Welcome to Accenture’s guide to getting started in triathlon and preparing for a sprint or relay race. We’ve joined forces with our partner British Triathlon to bring you insights from the experts, providing you with all the information you need to take you from complete novice to the start line at an event. From equipment, nutrition and hydration advice to training plans, you’ll find everything you need to start your triathlon journey.
If you are in a Tribe or doing the swim leg of a Relay, you will most likely need a wetsuit. The official rule is if the water temperature is below 14°C, wetsuits are mandatory. My Triathlon offer wetsuit hire, and we recommend you also do some training in a wetsuit prior to race day to get used to swimming in it. Find out more about wetsuit fitting here.
It’s important to consider what you wear under your wetsuit. If a tri suit is not for you here are some alternatives:
Men: fitted swimwear, such as jammers, are preferable to baggy swim shorts. You may be able to do the bike and run in them afterwards or put other shorts on over them in transition (see page X) if you aren’t comfortable completing the rest of the race in fitted shorts.
Women: a comfortable fitted swimsuit will suffice. Preferably a one-piece that you can quickly put your running or cycling kit on top of if you are competing in the other legs. Many participants wear a quick-drying sports bra under their swimsuit or tri suit, as they normally don’t offer enough support by alone.
Remember, nudity is not allowed in transition on race day! This means you will need to wear your swim kit underneath your wetsuit, and pull on clothes over the top to complete the event.
A good set of goggles is essential on race day, preferably ones that are suitable for open water.
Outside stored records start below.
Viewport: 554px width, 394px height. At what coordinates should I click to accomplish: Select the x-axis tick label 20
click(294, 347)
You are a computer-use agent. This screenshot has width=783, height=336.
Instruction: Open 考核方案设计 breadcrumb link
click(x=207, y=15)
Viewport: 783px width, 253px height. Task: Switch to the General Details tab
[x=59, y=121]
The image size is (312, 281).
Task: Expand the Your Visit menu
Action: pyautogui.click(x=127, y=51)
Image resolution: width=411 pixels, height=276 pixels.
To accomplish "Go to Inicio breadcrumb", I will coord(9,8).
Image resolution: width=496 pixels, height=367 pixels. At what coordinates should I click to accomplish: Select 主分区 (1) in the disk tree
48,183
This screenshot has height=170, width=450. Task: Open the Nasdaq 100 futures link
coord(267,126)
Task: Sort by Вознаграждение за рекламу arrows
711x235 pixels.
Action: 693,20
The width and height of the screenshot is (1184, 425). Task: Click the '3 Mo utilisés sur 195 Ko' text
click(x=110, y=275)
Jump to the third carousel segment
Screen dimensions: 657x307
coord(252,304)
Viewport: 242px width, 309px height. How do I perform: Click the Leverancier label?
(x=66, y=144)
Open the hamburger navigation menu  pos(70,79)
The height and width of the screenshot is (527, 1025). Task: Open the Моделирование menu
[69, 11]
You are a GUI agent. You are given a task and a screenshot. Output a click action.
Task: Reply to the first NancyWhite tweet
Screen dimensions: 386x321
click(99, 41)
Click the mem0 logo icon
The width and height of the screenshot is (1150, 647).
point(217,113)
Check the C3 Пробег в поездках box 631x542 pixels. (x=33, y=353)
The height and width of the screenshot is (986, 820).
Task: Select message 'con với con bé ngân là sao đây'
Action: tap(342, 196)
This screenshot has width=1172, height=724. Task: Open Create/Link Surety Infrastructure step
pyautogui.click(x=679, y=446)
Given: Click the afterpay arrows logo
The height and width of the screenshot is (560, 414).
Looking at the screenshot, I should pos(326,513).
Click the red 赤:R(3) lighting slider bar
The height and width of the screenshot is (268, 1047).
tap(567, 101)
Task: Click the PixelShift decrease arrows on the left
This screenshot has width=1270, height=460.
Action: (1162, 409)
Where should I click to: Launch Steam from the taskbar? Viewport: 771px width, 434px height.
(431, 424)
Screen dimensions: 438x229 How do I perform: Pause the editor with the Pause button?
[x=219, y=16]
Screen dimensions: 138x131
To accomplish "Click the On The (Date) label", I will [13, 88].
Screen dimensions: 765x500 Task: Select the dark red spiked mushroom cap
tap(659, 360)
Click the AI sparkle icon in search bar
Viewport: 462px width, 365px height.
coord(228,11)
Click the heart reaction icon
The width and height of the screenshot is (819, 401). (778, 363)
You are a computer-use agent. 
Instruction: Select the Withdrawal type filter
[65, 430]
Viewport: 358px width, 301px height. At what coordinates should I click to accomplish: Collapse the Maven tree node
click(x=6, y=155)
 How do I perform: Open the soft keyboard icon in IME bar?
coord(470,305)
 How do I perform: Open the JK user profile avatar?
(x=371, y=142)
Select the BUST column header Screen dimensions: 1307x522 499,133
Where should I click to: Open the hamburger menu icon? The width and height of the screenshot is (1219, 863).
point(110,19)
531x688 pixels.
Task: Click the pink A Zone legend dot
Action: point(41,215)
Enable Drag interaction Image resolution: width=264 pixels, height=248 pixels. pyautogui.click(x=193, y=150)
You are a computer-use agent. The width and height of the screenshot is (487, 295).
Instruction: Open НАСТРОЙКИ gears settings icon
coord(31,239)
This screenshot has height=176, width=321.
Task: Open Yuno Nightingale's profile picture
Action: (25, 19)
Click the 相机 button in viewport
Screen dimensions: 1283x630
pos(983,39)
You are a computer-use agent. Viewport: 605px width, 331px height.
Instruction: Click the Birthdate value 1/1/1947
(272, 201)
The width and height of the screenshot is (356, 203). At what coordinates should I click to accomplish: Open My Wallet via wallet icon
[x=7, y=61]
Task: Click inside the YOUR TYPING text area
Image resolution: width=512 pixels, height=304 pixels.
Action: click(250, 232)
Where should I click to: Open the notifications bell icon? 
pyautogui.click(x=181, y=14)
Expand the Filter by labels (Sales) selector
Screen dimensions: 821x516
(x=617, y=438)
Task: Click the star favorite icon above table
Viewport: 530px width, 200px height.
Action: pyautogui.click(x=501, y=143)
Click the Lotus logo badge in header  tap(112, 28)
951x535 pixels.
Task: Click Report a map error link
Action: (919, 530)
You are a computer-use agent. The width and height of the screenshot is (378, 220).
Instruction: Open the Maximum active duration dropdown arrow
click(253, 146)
You should ensure they fit well, and that you have good all-round visibility.
Event organisers will provide you with a swim cap on race day, the colour of which will be specific to the start time of your race. If it isn’t sent to you beforehand in a race pack it is normally passed to you right before you start your race. If you have a favourite swim cap you can still wear it, but you will need to place your race swim cap over the top of it.
For the swim exercises suggested in our training plan you will need a kickboard, fins and a pull buoy, available for purchase at most sports stores.
SWIM TOP TIP
If competing in a Tribe, take a small towel with you into transition. You can use it to dry your feet after the swim as well as mark your space in the transition area. If you decide not to wear socks after the swim for the cycle and the run, you may like to use a small amount of talcum powder in your shoes to help dry your feet and prevent rubbing.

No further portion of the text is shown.